Bioflavonoïden komen vooral voor in citrusvruchten, uien, thee en kruiden. Mogelijk is er een verband tussen bioflavonoïden en de bescherming van gezonde cellen, het hart en de vaten. Ook zouden bioflavonoïden ontstekingsremmend werken en de werking van vitamine C versterken, omdat ze de vitamine C-afbraak in het lichaam remmen. Het lichaam kan daarom deze vitamine beter absorberen. Twee belangrijke bioflavonoïden die wetenschappers het meeste hebben onderzocht zijn quercetine en rutine. Deze stoffen hebben een hoge ORAC-waarde en een ontstekingsremmende werking. Ze komen onder andere voor in citrusvruchten, uien en rode wijn druiven.
Catechine (verzamelnaam voor een aantal polyfenolen) komt vrij veel voor in groene thee, ongeveer 30% tot 40%. Een bekende catechine in groene thee is EGCG (epigallocatechine-3-gallaat).

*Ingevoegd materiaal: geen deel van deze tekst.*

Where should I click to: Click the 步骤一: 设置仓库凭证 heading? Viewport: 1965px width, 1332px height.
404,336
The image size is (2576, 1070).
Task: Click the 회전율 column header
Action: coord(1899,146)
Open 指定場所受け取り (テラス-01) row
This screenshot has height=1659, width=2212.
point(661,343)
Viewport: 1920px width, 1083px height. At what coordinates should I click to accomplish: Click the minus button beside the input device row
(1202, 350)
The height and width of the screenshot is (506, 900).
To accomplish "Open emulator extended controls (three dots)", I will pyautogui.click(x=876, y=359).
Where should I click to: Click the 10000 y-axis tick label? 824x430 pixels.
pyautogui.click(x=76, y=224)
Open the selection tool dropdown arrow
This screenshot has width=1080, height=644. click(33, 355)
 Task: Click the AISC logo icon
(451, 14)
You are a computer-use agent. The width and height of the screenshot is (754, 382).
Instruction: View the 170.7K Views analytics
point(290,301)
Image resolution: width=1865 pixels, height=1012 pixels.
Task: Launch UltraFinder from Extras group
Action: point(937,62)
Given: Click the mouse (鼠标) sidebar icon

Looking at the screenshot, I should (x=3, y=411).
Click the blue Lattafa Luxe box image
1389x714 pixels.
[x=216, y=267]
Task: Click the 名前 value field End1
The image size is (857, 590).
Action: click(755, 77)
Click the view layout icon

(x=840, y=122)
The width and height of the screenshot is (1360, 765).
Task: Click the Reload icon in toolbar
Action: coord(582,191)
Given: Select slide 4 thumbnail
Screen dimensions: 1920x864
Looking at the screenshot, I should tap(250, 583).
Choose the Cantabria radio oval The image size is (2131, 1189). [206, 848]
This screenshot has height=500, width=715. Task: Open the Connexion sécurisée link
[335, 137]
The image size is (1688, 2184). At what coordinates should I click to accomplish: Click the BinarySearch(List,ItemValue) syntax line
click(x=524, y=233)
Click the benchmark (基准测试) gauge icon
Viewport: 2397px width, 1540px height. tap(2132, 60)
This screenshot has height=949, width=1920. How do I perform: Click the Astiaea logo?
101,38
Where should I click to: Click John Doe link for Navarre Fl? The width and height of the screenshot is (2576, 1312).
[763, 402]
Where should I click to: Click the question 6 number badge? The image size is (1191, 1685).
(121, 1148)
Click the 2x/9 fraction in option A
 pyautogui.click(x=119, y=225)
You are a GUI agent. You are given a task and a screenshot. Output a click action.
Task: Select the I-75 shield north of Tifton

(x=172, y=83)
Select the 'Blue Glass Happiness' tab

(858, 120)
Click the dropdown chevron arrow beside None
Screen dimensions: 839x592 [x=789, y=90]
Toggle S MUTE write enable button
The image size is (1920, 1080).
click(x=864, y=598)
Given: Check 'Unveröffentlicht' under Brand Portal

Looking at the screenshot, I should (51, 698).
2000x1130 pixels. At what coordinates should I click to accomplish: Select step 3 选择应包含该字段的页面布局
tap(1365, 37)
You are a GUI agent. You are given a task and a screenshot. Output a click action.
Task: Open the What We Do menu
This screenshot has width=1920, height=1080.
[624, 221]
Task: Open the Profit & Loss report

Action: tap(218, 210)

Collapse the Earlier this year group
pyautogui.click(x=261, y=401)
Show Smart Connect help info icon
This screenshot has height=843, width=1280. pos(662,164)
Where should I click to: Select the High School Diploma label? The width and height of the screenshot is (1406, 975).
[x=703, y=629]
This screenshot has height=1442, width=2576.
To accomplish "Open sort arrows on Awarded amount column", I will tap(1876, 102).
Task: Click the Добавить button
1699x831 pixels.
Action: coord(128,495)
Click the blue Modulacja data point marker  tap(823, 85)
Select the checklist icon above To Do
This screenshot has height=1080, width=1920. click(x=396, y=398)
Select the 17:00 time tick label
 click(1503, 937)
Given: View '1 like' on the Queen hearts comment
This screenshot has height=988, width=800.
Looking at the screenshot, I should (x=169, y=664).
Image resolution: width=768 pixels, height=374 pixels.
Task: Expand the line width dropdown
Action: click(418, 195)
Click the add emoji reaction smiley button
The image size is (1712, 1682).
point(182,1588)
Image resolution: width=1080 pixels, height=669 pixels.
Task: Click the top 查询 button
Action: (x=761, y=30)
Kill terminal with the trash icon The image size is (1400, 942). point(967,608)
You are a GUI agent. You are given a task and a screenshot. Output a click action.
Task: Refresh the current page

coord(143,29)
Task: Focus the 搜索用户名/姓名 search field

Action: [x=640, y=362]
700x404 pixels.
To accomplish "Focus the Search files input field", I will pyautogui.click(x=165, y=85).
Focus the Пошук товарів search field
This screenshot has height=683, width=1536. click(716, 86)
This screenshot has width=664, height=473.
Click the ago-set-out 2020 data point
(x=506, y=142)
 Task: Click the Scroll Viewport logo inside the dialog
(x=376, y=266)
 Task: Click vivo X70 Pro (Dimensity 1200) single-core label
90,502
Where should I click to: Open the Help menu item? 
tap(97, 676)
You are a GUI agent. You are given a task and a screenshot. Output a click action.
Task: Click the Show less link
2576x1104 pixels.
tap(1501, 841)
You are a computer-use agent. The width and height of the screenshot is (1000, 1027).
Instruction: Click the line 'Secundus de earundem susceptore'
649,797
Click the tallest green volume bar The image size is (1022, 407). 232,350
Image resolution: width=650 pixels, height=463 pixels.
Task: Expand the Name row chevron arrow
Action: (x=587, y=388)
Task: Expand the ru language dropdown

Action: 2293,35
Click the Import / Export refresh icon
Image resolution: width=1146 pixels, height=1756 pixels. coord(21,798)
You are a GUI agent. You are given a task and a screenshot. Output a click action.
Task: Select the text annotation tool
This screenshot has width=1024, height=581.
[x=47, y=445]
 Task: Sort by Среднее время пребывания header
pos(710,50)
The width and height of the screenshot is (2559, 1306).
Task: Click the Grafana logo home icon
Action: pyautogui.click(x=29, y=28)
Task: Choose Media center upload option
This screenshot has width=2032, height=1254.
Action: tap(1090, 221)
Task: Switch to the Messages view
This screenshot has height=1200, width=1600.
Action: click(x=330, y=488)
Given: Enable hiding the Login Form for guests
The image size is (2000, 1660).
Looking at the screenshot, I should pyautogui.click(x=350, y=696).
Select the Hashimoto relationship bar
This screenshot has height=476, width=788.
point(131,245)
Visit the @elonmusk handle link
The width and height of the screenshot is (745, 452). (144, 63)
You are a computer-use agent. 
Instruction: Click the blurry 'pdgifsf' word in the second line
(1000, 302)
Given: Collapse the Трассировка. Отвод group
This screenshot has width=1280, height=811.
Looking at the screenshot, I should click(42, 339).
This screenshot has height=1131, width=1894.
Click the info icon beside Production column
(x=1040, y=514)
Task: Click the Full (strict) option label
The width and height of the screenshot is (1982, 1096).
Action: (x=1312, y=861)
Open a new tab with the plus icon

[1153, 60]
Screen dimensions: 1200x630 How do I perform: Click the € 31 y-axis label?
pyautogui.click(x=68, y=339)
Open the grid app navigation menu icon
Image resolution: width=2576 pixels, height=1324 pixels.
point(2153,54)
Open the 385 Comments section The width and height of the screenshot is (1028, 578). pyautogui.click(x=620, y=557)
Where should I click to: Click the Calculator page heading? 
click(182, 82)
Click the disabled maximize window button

Deze polyfenolen in groene thee lijken een belangrijke rol te spelen; ze hebben mogelijk een beschermend effect bij hart- en vaten, de hersenen, ongecontroleerde celgroei en stofwisselingsafwijkingen. Een kop groene thee bevat gemiddeld zo een 50-150 mg polyfenolen.
Broccoli heeft zijn reputatie als superfood vooral te danken aan de polyfenolische antioxidant sulforafaan. Sulforafaan is een antioxidant uit de groep isothiocyanaten en gaat blijkbaar ongecontroleerde celdeling tegen en heeft een ontstekingsremmende werking.